Like the internet, today’s digital platforms have an origin story of near utopian beneficence. It’s true that innovation has brought wonders; the social and economic effects have been as profound as they are unpredictable. In effect, the tech giants have become public utilities, without proper public oversight. Their ubiquity and reach call for a clever, vigilant policy response.

Start-up idealism long ago gave way to rapacious commercialism. The digital platforms filter the web presence of news, opinion and products in an opaque fashion, inviting the suspicion that they favour their own business interests and impose the progressive orthodoxy that reigns in Silicon Valley and Seattle. We were promised social media would bring together lonely individuals, yet the technology has encouraged a retreat into filter bubbles of identity politics. The new global commons never arrived, and then we discovered that sometimes we were bytes in a black market trade of confidential data. Digital liberation was oversold at the outset, when we had little idea of device addiction or psychologically tweaked algorithms. Now there are myriad concerns — to do with democracy, markets and the social good — and they come together in the plight of news gathering. Elections alone do not make a democracy. It turns on the quality of decisions by citizens afforded accurate news and a contest of honest opinion that sorts good ideas from bad. But the tech giants have gutted the economics of public interest journalism. Facebook and Google expropriate media content and monopolise the advertising revenues that once underwrote the costly business of journalism.

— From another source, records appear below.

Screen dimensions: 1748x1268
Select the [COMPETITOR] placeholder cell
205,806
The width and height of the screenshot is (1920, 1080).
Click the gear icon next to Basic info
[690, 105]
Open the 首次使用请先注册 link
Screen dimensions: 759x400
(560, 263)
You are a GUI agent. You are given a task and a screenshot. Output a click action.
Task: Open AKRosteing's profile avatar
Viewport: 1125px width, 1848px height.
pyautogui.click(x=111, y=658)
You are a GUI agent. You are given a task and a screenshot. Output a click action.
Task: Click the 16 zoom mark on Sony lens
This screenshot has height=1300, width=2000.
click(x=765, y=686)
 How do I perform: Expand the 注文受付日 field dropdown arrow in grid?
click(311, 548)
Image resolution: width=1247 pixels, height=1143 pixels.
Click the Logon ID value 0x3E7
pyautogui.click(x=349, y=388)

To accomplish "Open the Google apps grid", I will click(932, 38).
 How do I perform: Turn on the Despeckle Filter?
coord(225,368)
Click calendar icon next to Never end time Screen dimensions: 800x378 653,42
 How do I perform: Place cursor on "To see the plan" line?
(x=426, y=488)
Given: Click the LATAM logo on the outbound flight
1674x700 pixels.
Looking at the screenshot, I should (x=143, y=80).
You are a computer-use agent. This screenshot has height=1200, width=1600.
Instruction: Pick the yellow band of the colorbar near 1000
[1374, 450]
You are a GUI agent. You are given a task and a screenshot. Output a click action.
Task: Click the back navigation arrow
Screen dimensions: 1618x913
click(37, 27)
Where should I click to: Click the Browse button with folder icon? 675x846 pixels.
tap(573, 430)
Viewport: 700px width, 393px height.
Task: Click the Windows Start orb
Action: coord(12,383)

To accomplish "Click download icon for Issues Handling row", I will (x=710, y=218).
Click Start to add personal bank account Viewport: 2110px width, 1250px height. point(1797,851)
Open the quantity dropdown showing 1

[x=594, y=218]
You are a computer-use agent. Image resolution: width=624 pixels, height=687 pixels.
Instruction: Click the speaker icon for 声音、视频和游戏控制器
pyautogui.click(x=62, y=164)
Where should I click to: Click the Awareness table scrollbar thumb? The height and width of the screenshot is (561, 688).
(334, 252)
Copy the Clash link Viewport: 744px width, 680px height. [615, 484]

With the media watchdog subdued, the tech giants have enabled fake news, misinformation and plots to manipulate public opinion. Shadowy activist groups such as Sleeping Giants leverage social media to give the false impression of a public backlash against companies advertising with non-left entities such as News Corp’s Sky News. As News Corp Australasia’s executive chairman Michael Miller said in this newspaper yesterday: “It’s a dangerous path for companies to veer down if we allow anonymous groups the power to become de facto censors of the nation’s public discourse.”

The tech giants used to preach openness but they turn opaque when asked about the algorithms that deliver news and opinions to many millions of people worldwide. News Corp, ultimate owner of The Australian, has asked the ACCC to consider an algorithm review board. Call it curation or editing, the tech giants should be held accountable for content they promote — or suppress. Machine learning complicates algorithms but their design and recalibration involve very human values. Are trusted news outlets promoted? Is it true that conservative voices are “deboosted” on Facebook and “showbanned” on Twitter? We won’t get definitive answers until the governance framework is right.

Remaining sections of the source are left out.